This document was edited by Colin Smith on 12/4/2008. Yi Liu created the initial page. Thanks Oliver and Firas for providing information. Last edited by Steven Lewis on 30 Aug 2016.
Rosetta constraints are additions to the scorefunction. (This corresponds to "restraints" in other programs.) They're used to score geometric and other features of the structure which may not be evaluated by standard scoreterms. For example, adding a scoring bias based on experimental knowledge.

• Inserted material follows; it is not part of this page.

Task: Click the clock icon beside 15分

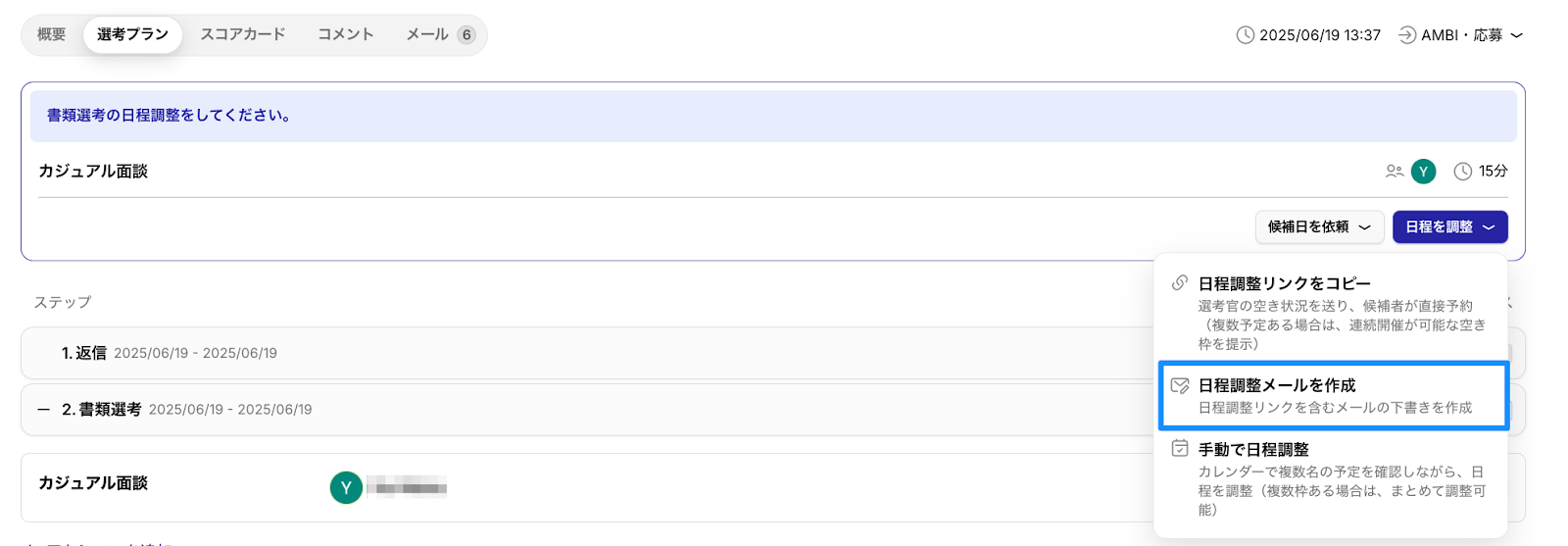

Each constraint consists of two parts: A) what's being measured B) how that measured value is transformed into a scoring bonus/penalty. These two parts can be mixed and matched to derive the desired behavior.
In order for constraints to be correctly recognized by Rosetta, two things must occur. First, the constraints themselves must be applied to the pose (structure). How this is done is somewhat protocol dependent, but most often takes the form of an option or parameter which specifies which file contains the constraint specification. (The format of this file is described below.) For example, by adding it in your xml script using the ConstraintSetMover.
The second requirement is that the scorefunction being used needs to have a non-zero weight for the appropriate constraint scoreterm. The particular scoreterm depends on the type of constraint being used. The value of the penalty/bonus consists of the sum of the raw constraint scores (from the measured value and the specified transforming function of all the constraints) multiplied by the weight of the appropriate score term in the score function. Many protocols which use constraints will turn the constraint weights on for you, but others will require you to specify a scorefunction weights file which has non-zero constraint terms.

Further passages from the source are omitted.